エリーと初めて会った際、ドラゴンブレスを防ぐために魔法を使った。
ビルドジャガーと戦った時も、ツーラン領のを守った時も、ウロボロスと戦った時も魔法に頼っていた部分は大きい。
魔法という概念を持たない世界から来た俺にとって魔法というのは便利すぎるものなのだ。
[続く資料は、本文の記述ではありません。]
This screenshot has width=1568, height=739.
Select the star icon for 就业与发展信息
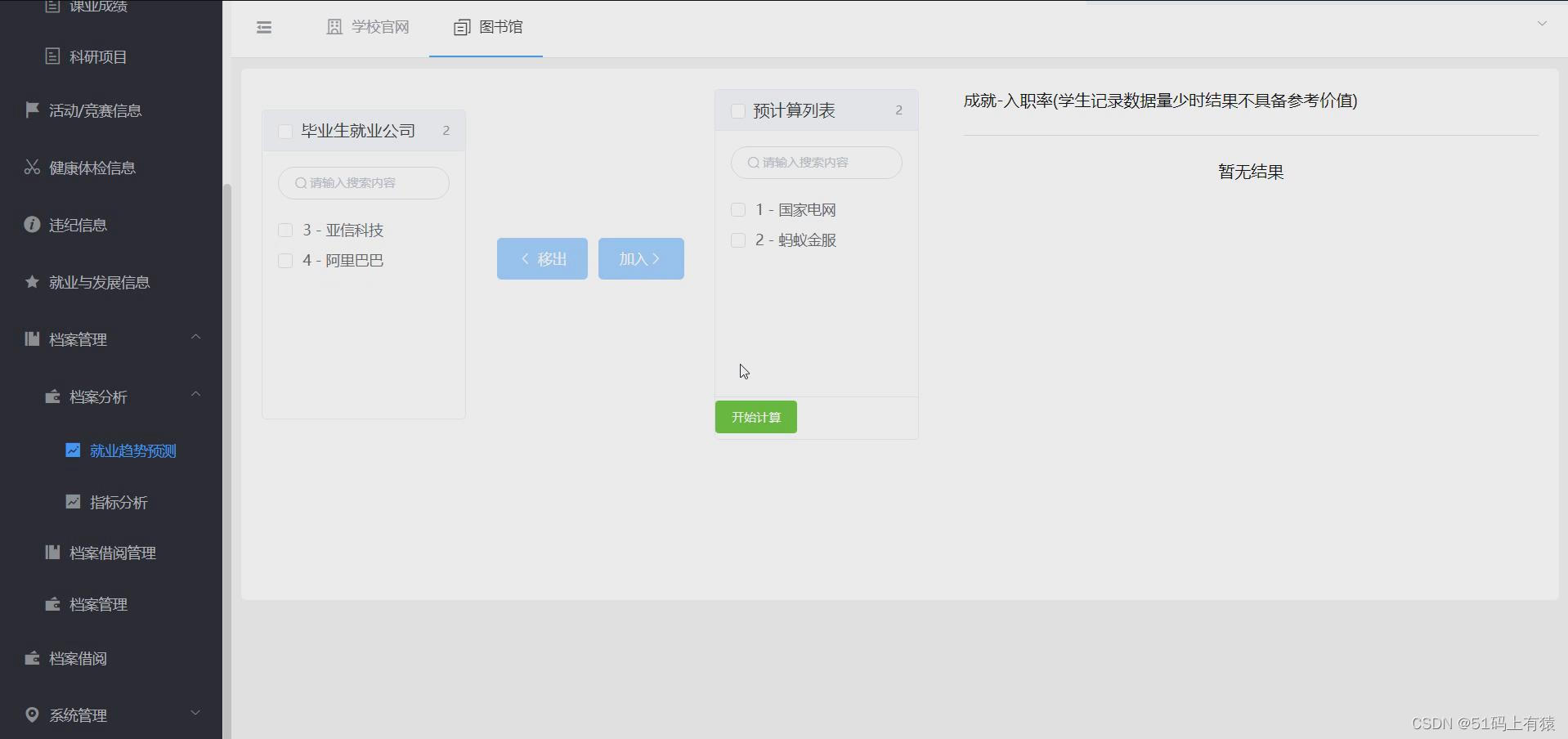[31, 281]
「カナメ殿、一つ忠告して置くが魔法とは奇跡でも万能でもない。限界はある。あまり魔法の力を過信しすぎぬ事だ。っとそんなことを言いたいのではなかったな。」
妖精王はそれた話を元に戻すように軽く咳をしてじっと俺を見据える。
「貴殿は『林堂 零』という男を知っているか?」
「林堂 零? 聞いたことないな。俺の知り合いにはそんな奴はいないぞ。」
「そうか……。いや、知らぬならいいのだ。」
そういうと妖精王は少し残念そうな顔をした。
妖精王は話しを続ける。
「カナメ殿、我が貴殿に与えた傷はまだ癒えぬだろう。クリシュナなら二、三日もあれば完全に治せるだろうからしばらくここに泊まるといい。もちろん地下牢ではなく客人用の部屋を用意する。」
こんな提案をしてくるなんて俺を傷つけた事を気にしているのか?
「いや、大丈夫だ。いちおう動ける程度には回復したしあとは冒険者ギルドで回復魔法使える人に頼んで治してもらうよ。」
有難い提案だが断らせてもらう。連絡もなしにこの里に何日も滞在すればギルドに心配もかけるだろうし、また空き巣に入られないとも限らない。せっかく新しく家具を揃えたのに一週間もしないうちに盗まれるなど笑い話にもならない。
「貴殿の傷に回復魔法は効かぬぞ。」
「へ?」
妖精王は自慢げに語りだす。
「カナメ殿を切った刀は『聖剣リムソード』と呼ばれる少し特別なものでな。魔法からの干渉を受けぬのじゃ。」
つまり……それって……
「聖剣によってつけられた傷は回復魔法による干渉が効かぬ。」
やっぱりそうか!
「悪いことは言わん、クリシュナは非魔法医学に長けておる、ここに滞在し治してもらえ。」
厄介な剣だな聖剣って奴も、なんだよ魔法が効かないとか!
「しばらくお世話になります……ハァ。」
俺は深々とため息をついた。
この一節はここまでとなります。